● Description of the task
The word "label" occurs in some lines of the data. Return each such line.

+++

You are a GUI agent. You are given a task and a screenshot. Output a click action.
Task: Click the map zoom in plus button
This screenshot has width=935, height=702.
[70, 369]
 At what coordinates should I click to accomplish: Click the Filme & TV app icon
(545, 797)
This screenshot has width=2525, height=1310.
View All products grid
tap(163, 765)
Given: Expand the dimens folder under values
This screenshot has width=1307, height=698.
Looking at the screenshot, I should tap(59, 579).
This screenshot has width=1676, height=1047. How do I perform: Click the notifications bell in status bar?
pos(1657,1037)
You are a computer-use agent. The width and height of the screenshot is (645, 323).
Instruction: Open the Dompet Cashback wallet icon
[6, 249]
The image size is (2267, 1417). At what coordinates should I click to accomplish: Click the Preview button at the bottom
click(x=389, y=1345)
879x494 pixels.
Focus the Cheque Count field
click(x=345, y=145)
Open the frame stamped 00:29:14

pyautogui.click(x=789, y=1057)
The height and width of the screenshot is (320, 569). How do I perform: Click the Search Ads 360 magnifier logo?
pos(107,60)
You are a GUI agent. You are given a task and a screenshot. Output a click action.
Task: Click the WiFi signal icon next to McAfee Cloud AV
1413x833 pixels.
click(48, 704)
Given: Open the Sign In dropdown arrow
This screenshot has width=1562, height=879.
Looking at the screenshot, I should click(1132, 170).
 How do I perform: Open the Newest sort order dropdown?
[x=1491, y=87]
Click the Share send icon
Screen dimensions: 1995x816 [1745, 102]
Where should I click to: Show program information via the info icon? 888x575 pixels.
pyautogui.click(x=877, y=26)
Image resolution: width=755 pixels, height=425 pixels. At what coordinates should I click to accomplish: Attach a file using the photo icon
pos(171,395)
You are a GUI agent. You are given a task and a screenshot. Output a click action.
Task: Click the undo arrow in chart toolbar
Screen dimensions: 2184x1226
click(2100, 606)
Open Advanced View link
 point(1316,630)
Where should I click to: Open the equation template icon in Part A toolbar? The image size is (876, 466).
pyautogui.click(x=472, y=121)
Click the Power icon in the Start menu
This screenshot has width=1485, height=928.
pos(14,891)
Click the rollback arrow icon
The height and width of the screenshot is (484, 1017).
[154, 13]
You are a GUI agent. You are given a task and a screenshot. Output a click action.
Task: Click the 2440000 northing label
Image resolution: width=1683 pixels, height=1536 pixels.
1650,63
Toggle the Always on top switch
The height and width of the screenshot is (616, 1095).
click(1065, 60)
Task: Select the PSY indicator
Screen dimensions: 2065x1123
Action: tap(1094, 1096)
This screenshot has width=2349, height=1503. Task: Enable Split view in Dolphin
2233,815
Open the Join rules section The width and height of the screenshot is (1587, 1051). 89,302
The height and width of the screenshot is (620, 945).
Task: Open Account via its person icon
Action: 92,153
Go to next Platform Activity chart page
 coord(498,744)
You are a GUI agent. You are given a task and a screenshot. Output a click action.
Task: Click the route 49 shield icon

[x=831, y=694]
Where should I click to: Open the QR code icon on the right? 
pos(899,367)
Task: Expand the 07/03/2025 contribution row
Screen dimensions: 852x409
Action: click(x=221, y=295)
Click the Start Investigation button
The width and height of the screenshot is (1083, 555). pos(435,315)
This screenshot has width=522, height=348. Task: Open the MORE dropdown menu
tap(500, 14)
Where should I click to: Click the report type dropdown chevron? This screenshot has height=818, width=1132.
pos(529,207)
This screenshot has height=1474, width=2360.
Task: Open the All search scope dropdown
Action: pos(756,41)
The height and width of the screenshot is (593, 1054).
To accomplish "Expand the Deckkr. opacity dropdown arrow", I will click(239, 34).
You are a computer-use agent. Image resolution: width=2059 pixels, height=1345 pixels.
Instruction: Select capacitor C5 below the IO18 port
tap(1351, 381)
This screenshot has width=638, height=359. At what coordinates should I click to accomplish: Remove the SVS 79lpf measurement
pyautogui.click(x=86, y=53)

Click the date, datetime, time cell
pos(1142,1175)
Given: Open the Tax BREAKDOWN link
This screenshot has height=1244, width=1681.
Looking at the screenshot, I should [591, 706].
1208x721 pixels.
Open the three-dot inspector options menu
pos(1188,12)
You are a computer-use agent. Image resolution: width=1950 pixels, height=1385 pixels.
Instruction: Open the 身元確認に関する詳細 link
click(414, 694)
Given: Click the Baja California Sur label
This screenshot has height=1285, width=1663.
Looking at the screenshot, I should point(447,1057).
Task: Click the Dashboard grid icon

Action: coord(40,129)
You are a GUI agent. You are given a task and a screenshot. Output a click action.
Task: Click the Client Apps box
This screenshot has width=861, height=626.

+++

● Exercise output
Task: Click the 2440000 northing label
Given: Click the Baja California Sur label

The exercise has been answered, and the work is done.